= WRITTEN REQUEST =
Render the items starting at the line containing "Click the Kick icon beside HadolfGejtler69" and ending at the line containing "will tap(216, 73)." as a two-column CSV with the headers instruction and response. Use one row per item, and put each value in a single quoted field with line breaks replaced by spaces.

(Data on locating visible targets)

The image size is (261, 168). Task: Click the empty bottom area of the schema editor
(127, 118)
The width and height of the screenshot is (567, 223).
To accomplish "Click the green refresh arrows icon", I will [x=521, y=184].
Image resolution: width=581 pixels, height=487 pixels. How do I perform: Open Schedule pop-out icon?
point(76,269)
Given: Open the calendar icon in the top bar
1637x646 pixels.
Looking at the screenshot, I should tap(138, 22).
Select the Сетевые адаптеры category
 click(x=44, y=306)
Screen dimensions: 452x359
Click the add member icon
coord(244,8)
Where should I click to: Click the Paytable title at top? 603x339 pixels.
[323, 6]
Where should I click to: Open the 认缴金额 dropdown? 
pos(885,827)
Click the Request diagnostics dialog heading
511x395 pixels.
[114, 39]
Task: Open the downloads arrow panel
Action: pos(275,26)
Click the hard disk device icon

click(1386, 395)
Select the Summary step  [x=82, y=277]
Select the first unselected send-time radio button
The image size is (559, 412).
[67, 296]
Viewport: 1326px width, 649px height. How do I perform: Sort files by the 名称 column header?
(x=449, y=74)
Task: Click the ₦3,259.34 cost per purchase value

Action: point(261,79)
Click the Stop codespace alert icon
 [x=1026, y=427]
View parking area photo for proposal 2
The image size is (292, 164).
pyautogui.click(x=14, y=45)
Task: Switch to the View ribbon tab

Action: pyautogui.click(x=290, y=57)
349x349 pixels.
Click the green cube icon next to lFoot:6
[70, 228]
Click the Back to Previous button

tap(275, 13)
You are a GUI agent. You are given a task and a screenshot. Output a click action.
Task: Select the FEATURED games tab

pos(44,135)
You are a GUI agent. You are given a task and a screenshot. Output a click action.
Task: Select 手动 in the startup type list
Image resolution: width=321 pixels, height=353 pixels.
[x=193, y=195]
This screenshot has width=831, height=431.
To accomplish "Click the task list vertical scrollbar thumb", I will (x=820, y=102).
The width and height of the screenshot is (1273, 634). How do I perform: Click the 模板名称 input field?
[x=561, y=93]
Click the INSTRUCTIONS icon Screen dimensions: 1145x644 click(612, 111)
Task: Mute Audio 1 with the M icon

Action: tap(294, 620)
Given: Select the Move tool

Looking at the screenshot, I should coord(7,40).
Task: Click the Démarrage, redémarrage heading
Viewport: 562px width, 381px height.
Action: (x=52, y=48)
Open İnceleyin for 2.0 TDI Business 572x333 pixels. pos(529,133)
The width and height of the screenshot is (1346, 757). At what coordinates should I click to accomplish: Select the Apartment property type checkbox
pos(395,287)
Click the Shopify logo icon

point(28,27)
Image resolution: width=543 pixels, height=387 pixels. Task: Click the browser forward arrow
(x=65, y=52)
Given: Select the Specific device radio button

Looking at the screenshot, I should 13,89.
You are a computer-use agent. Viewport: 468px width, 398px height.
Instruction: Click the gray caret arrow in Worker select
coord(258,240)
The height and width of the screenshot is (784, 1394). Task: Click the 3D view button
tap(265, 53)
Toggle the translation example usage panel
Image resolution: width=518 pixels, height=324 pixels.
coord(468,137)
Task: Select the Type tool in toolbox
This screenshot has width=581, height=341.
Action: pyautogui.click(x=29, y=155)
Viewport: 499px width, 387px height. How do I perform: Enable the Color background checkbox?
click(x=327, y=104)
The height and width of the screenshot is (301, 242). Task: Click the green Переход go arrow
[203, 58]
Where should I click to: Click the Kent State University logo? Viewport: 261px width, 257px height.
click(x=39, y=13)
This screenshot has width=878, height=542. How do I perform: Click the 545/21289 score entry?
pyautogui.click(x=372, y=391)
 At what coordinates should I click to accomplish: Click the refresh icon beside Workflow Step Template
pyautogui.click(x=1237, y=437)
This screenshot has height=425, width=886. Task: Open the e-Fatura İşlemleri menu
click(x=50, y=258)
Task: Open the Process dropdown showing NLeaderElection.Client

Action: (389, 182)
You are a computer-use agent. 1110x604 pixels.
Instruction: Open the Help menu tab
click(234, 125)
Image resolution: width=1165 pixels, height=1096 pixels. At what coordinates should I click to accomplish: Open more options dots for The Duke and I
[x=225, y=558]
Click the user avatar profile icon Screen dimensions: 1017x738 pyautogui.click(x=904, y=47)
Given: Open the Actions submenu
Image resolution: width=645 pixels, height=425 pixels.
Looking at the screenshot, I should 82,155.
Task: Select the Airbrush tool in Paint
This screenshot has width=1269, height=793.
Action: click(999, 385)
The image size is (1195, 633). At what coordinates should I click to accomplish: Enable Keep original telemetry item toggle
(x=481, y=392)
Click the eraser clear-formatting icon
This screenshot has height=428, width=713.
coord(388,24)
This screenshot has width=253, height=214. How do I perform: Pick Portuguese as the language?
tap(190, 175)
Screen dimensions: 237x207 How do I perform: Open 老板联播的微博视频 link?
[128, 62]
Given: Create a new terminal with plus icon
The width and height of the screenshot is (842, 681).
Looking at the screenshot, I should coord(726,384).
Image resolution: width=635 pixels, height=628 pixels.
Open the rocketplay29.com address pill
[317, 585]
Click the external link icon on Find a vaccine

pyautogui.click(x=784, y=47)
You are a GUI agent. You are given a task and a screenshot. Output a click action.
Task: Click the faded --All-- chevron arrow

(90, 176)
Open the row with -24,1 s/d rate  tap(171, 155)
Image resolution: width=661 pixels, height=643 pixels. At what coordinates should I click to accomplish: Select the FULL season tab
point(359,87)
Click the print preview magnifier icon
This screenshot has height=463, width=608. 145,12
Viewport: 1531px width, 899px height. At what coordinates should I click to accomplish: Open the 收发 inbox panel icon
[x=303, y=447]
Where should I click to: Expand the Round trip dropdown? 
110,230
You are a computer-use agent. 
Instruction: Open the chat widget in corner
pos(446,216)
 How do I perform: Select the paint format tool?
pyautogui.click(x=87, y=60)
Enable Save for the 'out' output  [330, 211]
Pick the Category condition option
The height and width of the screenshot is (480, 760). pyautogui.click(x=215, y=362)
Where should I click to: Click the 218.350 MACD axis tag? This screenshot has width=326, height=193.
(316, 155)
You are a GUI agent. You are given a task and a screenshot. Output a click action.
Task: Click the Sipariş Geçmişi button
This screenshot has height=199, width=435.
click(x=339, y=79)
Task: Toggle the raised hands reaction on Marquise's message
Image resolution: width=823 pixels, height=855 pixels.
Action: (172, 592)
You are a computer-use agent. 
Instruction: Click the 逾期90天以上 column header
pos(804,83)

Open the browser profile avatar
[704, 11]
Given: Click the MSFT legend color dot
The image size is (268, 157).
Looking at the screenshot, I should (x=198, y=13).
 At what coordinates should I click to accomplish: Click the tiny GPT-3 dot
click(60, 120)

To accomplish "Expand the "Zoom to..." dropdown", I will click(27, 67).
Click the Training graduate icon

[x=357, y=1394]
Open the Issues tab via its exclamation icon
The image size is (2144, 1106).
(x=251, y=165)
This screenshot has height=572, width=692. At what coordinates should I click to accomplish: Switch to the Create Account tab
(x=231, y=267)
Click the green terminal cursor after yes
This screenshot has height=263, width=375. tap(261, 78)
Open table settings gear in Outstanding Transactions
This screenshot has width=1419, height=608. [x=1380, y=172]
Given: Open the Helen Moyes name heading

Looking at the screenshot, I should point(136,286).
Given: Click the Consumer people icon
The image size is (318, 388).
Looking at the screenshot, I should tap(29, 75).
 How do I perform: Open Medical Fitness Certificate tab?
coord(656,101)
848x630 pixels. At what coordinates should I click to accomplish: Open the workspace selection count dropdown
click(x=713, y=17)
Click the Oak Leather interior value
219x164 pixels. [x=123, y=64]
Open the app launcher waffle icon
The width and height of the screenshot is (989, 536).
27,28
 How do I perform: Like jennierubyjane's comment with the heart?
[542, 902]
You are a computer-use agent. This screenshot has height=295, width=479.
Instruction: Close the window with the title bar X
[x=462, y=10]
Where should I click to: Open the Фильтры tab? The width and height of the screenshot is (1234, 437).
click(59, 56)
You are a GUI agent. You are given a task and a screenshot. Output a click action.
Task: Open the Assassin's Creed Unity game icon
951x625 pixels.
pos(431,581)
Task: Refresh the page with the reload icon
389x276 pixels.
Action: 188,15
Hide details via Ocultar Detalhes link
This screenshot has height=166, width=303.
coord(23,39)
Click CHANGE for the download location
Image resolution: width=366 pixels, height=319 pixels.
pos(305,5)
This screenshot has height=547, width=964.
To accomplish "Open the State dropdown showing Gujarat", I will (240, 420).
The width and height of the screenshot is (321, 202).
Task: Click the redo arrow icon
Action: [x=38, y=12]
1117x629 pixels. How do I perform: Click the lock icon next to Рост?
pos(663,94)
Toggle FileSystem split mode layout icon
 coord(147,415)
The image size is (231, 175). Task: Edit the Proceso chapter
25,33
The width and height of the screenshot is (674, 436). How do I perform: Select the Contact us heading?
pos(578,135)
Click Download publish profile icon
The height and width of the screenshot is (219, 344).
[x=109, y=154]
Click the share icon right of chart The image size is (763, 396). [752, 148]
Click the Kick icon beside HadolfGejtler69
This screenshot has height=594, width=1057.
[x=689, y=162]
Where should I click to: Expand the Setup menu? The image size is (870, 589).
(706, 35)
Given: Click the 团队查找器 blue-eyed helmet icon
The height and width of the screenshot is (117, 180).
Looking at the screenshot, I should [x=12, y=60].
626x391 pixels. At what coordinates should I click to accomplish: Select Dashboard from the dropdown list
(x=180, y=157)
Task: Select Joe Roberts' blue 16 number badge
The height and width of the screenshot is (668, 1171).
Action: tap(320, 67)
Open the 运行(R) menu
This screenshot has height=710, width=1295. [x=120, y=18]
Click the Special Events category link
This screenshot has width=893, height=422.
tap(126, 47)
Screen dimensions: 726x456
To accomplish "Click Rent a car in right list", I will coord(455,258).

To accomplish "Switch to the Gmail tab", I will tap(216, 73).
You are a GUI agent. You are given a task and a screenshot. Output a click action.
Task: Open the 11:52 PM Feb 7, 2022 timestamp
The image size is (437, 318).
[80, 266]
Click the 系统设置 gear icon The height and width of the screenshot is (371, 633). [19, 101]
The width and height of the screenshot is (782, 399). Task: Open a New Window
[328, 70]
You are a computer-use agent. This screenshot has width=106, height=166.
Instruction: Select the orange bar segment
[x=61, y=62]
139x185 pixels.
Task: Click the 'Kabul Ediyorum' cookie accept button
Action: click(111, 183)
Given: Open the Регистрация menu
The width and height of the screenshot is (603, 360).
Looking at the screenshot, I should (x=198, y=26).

= OUTPUT BELOW =
instruction,response
"Click the Kick icon beside HadolfGejtler69 This screenshot has height=594, width=1057.","[x=689, y=162]"
"Where should I click to: Expand the Setup menu? The image size is (870, 589).","(706, 35)"
"Given: Click the 团队查找器 blue-eyed helmet icon The height and width of the screenshot is (117, 180).","Looking at the screenshot, I should [x=12, y=60]."
"626x391 pixels. At what coordinates should I click to accomplish: Select Dashboard from the dropdown list","(x=180, y=157)"
"Task: Select Joe Roberts' blue 16 number badge The height and width of the screenshot is (668, 1171).","Action: tap(320, 67)"
"Open the 运行(R) menu","This screenshot has height=710, width=1295. [x=120, y=18]"
"Click the Special Events category link This screenshot has width=893, height=422.","tap(126, 47)"
"Screen dimensions: 726x456 To accomplish ""Click Rent a car in right list"",","I will coord(455,258)."
"To accomplish ""Switch to the Gmail tab"",","I will tap(216, 73)."